At the same time, there are signs that regulatory thinking is beginning to differentiate more clearly between digital asset types. Discussions around custody standards, settlement processes, and energy usage increasingly treat bitcoin as distinct from other cryptoassets. In some cases, regulatory documents now reference differing risk profiles and operational characteristics, even where formal frameworks remain generally scoped. This shift is incremental rather than comprehensive, but it reflects growing recognition that a single category may not adequately capture the diversity of systems now operating under the “crypto” umbrella.

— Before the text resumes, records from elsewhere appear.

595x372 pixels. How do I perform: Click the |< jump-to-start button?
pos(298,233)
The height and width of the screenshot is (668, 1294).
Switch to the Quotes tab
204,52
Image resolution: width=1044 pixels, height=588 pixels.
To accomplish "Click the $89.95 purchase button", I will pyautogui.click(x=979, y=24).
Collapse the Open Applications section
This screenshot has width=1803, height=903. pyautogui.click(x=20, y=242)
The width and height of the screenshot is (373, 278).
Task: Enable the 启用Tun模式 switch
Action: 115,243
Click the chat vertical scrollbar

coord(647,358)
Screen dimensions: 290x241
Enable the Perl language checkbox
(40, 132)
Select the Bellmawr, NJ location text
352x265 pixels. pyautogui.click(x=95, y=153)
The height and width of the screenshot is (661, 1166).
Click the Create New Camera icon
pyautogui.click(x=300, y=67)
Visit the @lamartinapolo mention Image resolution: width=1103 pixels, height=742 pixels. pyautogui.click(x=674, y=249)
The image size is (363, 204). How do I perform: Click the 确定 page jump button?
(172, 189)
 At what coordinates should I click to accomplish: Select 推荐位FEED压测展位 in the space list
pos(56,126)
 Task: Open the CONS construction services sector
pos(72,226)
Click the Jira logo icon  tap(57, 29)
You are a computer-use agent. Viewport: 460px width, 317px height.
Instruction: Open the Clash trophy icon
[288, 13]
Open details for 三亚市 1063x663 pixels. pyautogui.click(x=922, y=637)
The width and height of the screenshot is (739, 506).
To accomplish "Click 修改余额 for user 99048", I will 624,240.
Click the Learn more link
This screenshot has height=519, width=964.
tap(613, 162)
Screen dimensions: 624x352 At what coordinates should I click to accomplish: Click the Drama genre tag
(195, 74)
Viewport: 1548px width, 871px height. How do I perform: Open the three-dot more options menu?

Importantly, this is not a debate about innovation versus regulation, nor about the merits of one asset over another, it is a question of regulatory design. Effective regulation depends on accurate classification, particularly when rules become more granular and enforcement more active. Where classifications obscure meaningful differences, the risk is that regulation becomes either overinclusive or ineffective, imposing burdens that do not address actual risks while failing to account for those that do.
The consequences of this approach are already visible in the UK. Freddie New, Chief Policy Officer at Bitcoin Policy UK said “At present in the UK, consumers new to the space are presented with a universe of thousands of coins, all of which - so the regulator tells them - are equally worthless. This includes both Bitcoin and every meme coin in existence, and the message the FCA sends to consumers arguably puts them at great risk of harm were they to invest in a worthless meme coin rather than the digital asset equivalent of a blue chip company.”
As governments and regulators continue to refine their approaches to digital assets, the challenge may be less about how quickly frameworks are implemented and more about how precisely they reflect the systems they seek to regulate. As digital asset systems continue to diverge, whether the “cryptoasset” category remains fit for purpose has become a question of regulatory effectiveness, not ideology.